Task description » The expected result is the material below, reproduced exactly from its first line through the line containing "You are a computer-use agent. Screen".
[Start of Attachment]
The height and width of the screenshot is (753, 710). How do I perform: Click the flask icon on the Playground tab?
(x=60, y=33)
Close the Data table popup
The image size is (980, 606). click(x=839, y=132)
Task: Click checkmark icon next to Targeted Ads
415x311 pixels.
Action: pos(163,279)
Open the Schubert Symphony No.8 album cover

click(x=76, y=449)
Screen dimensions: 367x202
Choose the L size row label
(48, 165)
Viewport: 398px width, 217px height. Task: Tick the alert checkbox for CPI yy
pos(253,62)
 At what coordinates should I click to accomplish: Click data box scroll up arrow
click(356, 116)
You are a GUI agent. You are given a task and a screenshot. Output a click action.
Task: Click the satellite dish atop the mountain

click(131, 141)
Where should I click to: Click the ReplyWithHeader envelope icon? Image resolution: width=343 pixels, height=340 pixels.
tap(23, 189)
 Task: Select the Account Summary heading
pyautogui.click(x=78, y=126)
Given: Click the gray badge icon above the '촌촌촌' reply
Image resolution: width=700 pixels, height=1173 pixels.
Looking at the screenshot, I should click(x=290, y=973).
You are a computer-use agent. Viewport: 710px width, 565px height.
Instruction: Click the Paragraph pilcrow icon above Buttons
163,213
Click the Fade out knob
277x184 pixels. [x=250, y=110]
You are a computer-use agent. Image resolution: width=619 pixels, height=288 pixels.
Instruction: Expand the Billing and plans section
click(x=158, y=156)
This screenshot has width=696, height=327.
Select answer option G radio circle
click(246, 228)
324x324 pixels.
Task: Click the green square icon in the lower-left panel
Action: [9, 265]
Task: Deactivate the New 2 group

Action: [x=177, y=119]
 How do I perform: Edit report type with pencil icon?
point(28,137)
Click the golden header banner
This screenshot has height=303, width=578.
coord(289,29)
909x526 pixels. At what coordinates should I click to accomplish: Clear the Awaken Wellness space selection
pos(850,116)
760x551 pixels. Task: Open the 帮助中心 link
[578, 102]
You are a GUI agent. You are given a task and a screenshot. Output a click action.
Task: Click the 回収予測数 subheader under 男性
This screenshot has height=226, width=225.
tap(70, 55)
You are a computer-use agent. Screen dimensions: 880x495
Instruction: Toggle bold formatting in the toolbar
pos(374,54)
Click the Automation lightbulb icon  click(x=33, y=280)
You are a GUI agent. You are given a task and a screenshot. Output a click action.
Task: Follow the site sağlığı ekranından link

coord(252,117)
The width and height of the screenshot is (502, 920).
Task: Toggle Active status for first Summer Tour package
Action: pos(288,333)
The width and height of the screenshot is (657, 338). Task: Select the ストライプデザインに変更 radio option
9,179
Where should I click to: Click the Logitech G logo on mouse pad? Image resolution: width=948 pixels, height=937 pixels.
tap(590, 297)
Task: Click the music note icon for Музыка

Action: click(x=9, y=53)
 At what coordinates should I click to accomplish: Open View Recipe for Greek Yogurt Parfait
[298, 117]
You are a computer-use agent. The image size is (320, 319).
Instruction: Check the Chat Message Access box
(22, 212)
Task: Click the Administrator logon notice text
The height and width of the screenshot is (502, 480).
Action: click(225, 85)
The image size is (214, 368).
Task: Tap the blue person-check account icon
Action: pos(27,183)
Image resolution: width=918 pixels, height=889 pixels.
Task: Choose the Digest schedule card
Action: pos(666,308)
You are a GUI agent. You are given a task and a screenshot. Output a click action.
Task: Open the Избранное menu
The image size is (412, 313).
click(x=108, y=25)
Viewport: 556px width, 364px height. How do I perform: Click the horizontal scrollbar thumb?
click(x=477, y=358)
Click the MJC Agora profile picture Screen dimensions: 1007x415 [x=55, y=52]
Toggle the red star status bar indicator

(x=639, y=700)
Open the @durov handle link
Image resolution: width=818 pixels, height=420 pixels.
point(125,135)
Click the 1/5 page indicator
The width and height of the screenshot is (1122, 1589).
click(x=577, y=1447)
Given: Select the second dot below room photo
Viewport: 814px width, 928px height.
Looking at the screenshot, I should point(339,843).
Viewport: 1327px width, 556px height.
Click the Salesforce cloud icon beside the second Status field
[End of Attachment]
Exercise response »
The height and width of the screenshot is (753, 710). How do I perform: Click the flask icon on the Playground tab?
(x=60, y=33)
Close the Data table popup
The image size is (980, 606). click(x=839, y=132)
Task: Click checkmark icon next to Targeted Ads
415x311 pixels.
Action: pos(163,279)
Open the Schubert Symphony No.8 album cover

click(x=76, y=449)
Screen dimensions: 367x202
Choose the L size row label
(48, 165)
Viewport: 398px width, 217px height. Task: Tick the alert checkbox for CPI yy
pos(253,62)
 At what coordinates should I click to accomplish: Click data box scroll up arrow
click(356, 116)
You are a GUI agent. You are given a task and a screenshot. Output a click action.
Task: Click the satellite dish atop the mountain

click(131, 141)
Where should I click to: Click the ReplyWithHeader envelope icon? Image resolution: width=343 pixels, height=340 pixels.
tap(23, 189)
 Task: Select the Account Summary heading
pyautogui.click(x=78, y=126)
Given: Click the gray badge icon above the '촌촌촌' reply
Image resolution: width=700 pixels, height=1173 pixels.
Looking at the screenshot, I should click(x=290, y=973).
You are a computer-use agent. Viewport: 710px width, 565px height.
Instruction: Click the Paragraph pilcrow icon above Buttons
163,213
Click the Fade out knob
277x184 pixels. [x=250, y=110]
You are a computer-use agent. Image resolution: width=619 pixels, height=288 pixels.
Instruction: Expand the Billing and plans section
click(x=158, y=156)
This screenshot has width=696, height=327.
Select answer option G radio circle
click(246, 228)
324x324 pixels.
Task: Click the green square icon in the lower-left panel
Action: [9, 265]
Task: Deactivate the New 2 group

Action: [x=177, y=119]
 How do I perform: Edit report type with pencil icon?
point(28,137)
Click the golden header banner
This screenshot has height=303, width=578.
coord(289,29)
909x526 pixels. At what coordinates should I click to accomplish: Clear the Awaken Wellness space selection
pos(850,116)
760x551 pixels. Task: Open the 帮助中心 link
[578, 102]
You are a GUI agent. You are given a task and a screenshot. Output a click action.
Task: Click the 回収予測数 subheader under 男性
This screenshot has height=226, width=225.
tap(70, 55)
You are a computer-use agent. Screen dimensions: 880x495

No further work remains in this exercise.